Item coordinate data:
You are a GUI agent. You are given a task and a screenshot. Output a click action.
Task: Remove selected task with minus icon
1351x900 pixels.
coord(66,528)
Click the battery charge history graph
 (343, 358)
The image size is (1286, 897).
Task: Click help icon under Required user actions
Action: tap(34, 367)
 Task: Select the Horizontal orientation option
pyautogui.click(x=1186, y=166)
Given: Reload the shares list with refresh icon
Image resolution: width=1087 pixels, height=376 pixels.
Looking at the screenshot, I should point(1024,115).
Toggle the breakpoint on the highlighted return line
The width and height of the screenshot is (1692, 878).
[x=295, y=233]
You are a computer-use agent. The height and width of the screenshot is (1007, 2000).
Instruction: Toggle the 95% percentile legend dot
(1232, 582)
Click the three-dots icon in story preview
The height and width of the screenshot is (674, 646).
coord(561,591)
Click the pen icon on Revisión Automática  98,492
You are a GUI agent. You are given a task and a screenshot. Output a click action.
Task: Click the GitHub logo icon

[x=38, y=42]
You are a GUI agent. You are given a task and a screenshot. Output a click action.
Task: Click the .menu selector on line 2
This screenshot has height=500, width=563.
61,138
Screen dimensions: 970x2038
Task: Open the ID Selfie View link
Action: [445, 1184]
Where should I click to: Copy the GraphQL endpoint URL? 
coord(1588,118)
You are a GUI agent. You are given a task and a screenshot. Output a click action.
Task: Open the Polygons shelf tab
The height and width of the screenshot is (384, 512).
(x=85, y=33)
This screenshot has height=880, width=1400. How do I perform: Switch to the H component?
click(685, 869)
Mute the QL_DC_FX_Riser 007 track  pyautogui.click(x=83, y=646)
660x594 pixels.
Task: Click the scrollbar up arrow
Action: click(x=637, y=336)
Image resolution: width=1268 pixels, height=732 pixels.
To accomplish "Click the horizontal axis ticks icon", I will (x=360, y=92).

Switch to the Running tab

Task - Copy out everything from the line containing "Click the pen" down to the line containing "(x=85, y=33)", including both of those lines.

Result -
Click the pen icon on Revisión Automática  98,492
You are a GUI agent. You are given a task and a screenshot. Output a click action.
Task: Click the GitHub logo icon

[x=38, y=42]
You are a GUI agent. You are given a task and a screenshot. Output a click action.
Task: Click the .menu selector on line 2
This screenshot has height=500, width=563.
61,138
Screen dimensions: 970x2038
Task: Open the ID Selfie View link
Action: [445, 1184]
Where should I click to: Copy the GraphQL endpoint URL? 
coord(1588,118)
You are a GUI agent. You are given a task and a screenshot. Output a click action.
Task: Open the Polygons shelf tab
The height and width of the screenshot is (384, 512).
(x=85, y=33)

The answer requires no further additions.